The speaker is describing the precise time at which “Joy” came into his heart. There are no details as to what this “Joy” actually is or why it arrived. Instead, the narration focuses on the immediate reaction to its presence. The speaker holds the emotion in his arms and stands on the “house-top shouting.”
He is so overwhelmed by this new change in his circumstances that he feels compelled to share it with his neighbours. From his roof he shouts out to the surrounding streets, calling his neighbours to “come and see” the “Joy” that has come to him. The speaker describes it as a “gladsome thing.” It is tangible, something he can hold and cherish. Additionally, the “Joy” is so wonderful, it seems to “laugh…in the sun.”
But none of my neighbours came to look upon my Joy, and great was
And every day for seven moons I proclaimed my Joy from the
house-top—and yet no one heeded me. And my Joy and I were alone,
unsought and unvisited.
In the next sets of lines, the speaker gets his first taste of disappointment. After shouting from his rooftop he expected his neighbours to come willingly and quickly to his home. He was looking forward to sharing with them what had been “born” to him. This was not what occurred. Instead, no one “came to look upon [his] Joy.” The speaker does not give a reason for the neighbour’s lack of interest. He is too consumed with his own “astonishment” at their choice.
Although no one came the first time he spoke, he does not give up. Over the next “seven moons,” or months, he repeats the same routine. He climbs to his roof and tried to share his “Joy” with the world. He “proclaimed” its presence and goodness to any who would listen to him. Unfortunately, no one cared. Even after the seventh month “no one heeded” his words. There was no one who stopped and listened to him.

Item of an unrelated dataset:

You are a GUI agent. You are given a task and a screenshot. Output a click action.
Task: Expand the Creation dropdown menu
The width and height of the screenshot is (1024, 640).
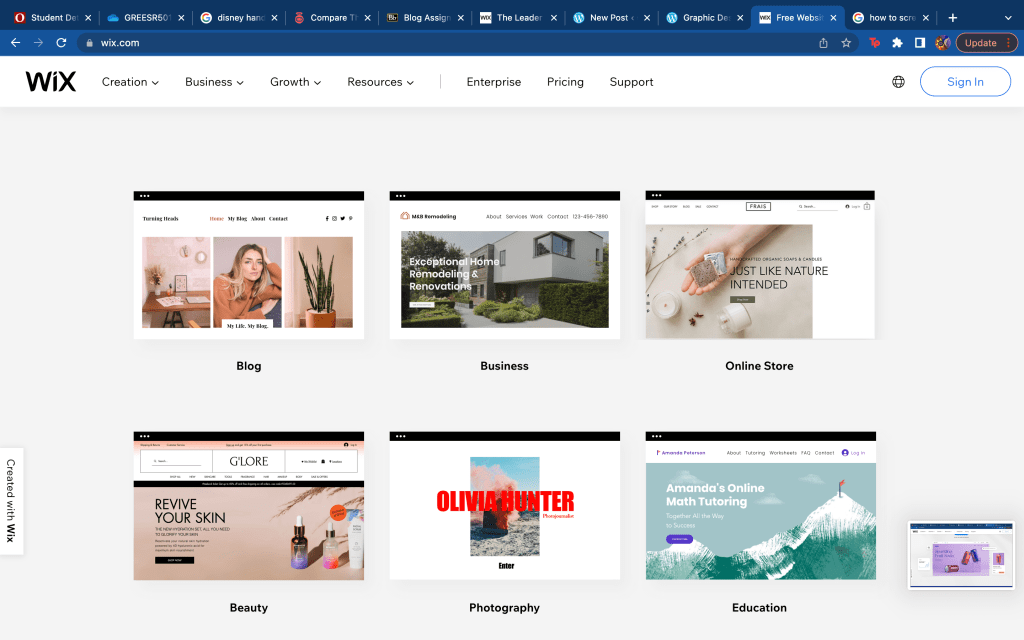[x=130, y=82]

At this point, he is resigned to his solitude. The speaker realizes he and his “Joy” are going to have to exist alone together. Their lives will be “unsought and unvisited.” Throughout the following lines, as “Joy” begins to degrade, Gibran’s message becomes clear. That happiness cannot exist autonomously. One must have the company of others to be truly happy.
Then my Joy grew pale and weary because no other heart but mine
held its loveliness and no other lips kissed its lips.
Then my Joy died of isolation.
The following three lines describe how “Joy” began to die. Its birth was a wonderful occasion but the brief seven months that followed were a disappointment. This was all due to the fact that there were no other “hearts” to behold its “loveliness.” Happiness must be cared for and cherished, like a fragile companion. Its “lips” were not kissed by any others, aside from the speaker. This was not enough to maintain it.
The happiness that was born in the speaker’s heart died because he was alone. Although depressing, this is a perfect summary of the main theme of this piece.
And now I only remember my dead Joy in remembering my dead Sorrow.
But memory is an autumn leaf that murmurs a while in the wind and
then is heard no more.
In the final three lines, the speaker is looking back on the days he spent with “Joy.” He finds them difficult to recall. It is his “dead Joy” that is the clearest to him. Like the final memory of a body, his deceased and vanish “Joy” haunts him and his new companion, “dead Sorrow.”
In the next line, he states that his “memory” has slipped away from him in general. It is no longer easy for him to remember his own life. This is likely due to there being a lack of moments he actually wants to remember.
He compares it to an “autumn leaf” that is at once dying and flying in the wind. It disappears into the distance, and past, and then is never seen again. The speaker has been left with “Sorrow,” without “Joy” and without his happier memories.